J'ai vu ce film au cinéma. J'ai grassement payé ma place pour aller apprécier la verve technique d'un Ridley Scott qui n'a plus rien à prouver, sauf à sa fille naturelle, Kristin, qu'il a eue avec Pascal Thomas. A Ridley Scott je dirais "Bon film mais achète-toi des oreilles, ta musique parvient presque à ruiner ton film". En effet l'accompagnement musical de Robin des Bois "n'est pas très heureux" comme dirait ma maman de manière euphémique, et il parvient presque à rendre certains passages insupportables. A part ça, Robin des Bois se laisse regarder. Les dames apprécieront le style toujours aussi rustique agrémenté d'une touche sensible d'un Russell Crowe au sommet de son art ; les messieurs savoureront certaines séquences d'action plutôt bien réussies.
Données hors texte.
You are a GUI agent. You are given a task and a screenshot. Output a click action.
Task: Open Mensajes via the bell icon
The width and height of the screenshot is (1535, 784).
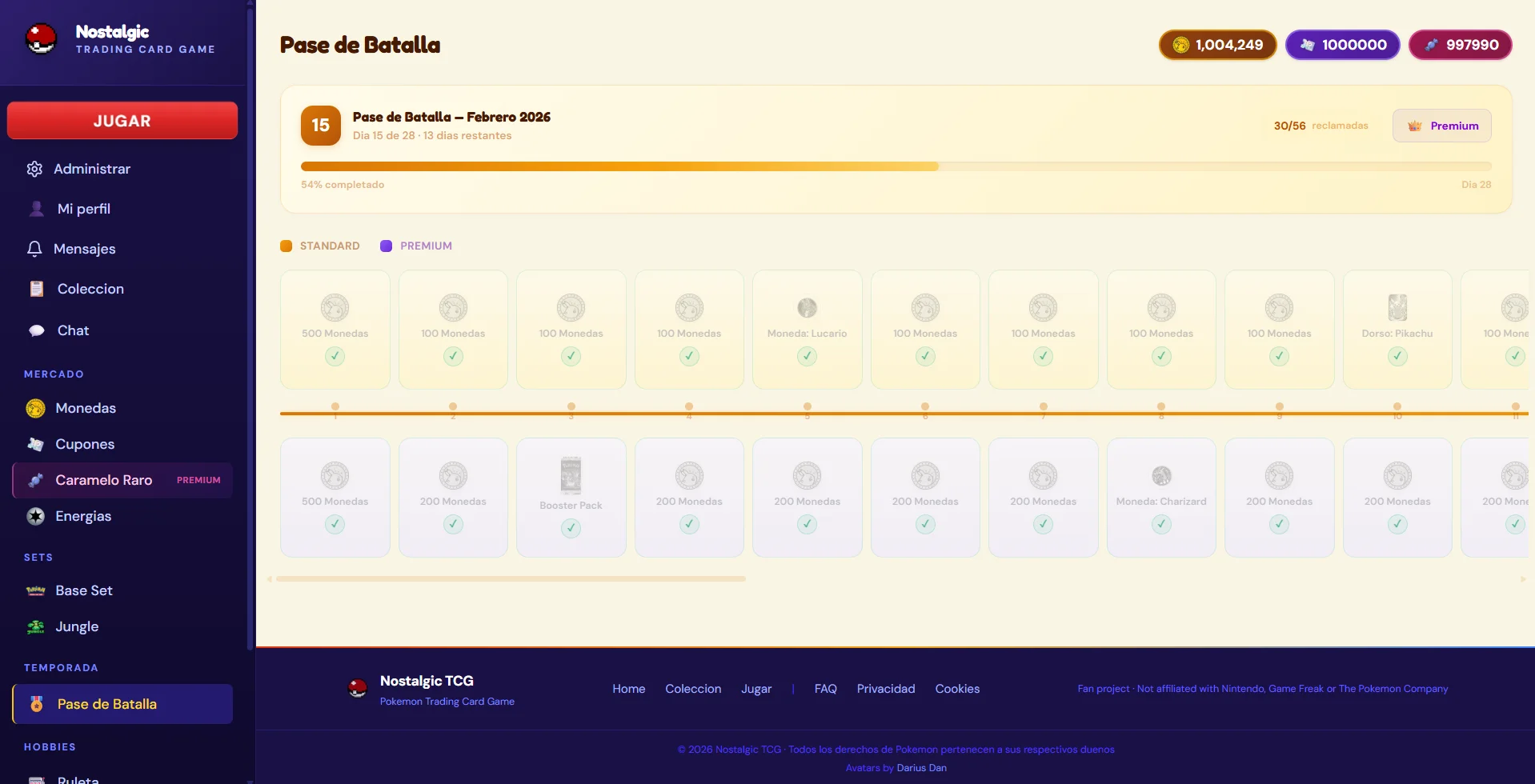coord(34,249)
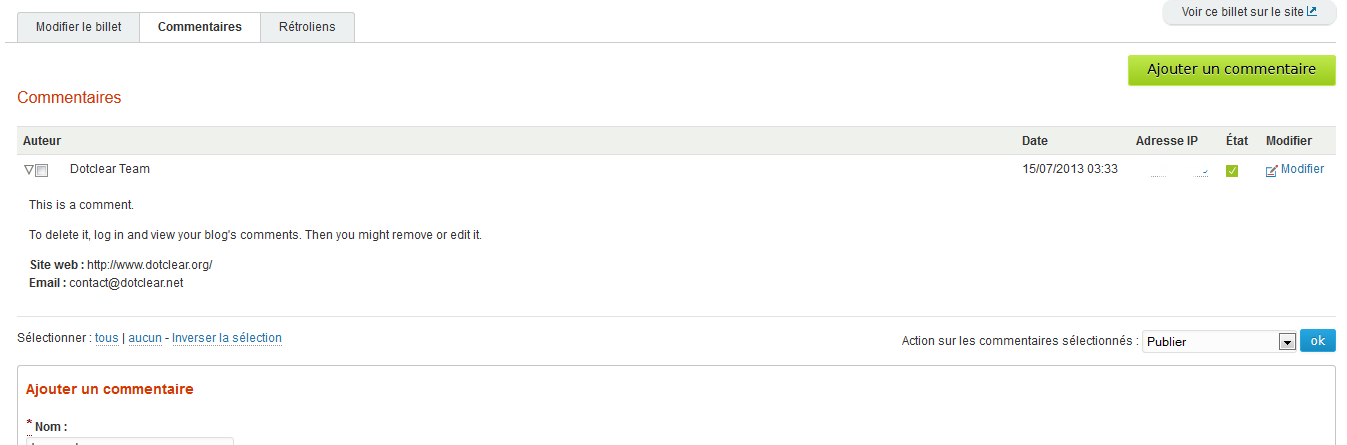The image size is (1347, 445).
Task: Switch to the Modifier le billet tab
Action: point(78,27)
Plutôt qu'un long discours, revenons sur l'histoire qui nous est contée dans ce film. En fait, le scénariste est Brian Helgeland, surtout connu pour avoir réalisé Chevalier et pourtant c'est loin d'être son plus haut fait d'arme. Je l'aime bien ce Brian : il a réalisé Payback et il a collaboré avec Clint Eastwood. Mais ce qu'il faut aussi savoir, c'est que si Brian Helgeland est bien crédité au scénario, il n'en reste plus grand chose puisque celui-ci a été lourdement remanié, comme ça semble être de coutume à Hollywood. Au départ, le film s'appelait "Buckingham" et Russell Crowe devait jouer le sherrif de ce bled. Puis ça a changé, Russell devait jouer le sherrif ET Robin des Bois. Puis finalement uniquement Robin des Bois. Pareil, au départ il devait avoir les cheveux longs pour le rôle mais au dernier moment les cheveux courts se sont imposés. Au final, on sent que l'histoire a subi quelques remaniements assez costauds. Par exemple, QUID des enfants qui vivent dans la forêt qu'on aperçoit un peu au début, puis qui reviennent un peu aux 2/3 du film et qui reparaissent comme des petites fleurs à la toute fin pour aider une Lady Marianne aux prises avec un violeur chauve ?



Pour en revenir à l'histoire, celle-ci est un peu inversée par rapport à l'histoire classique qu'on connait. Si vous ne voulez pas en savoir plus passez votre chemin à partir de maintenant.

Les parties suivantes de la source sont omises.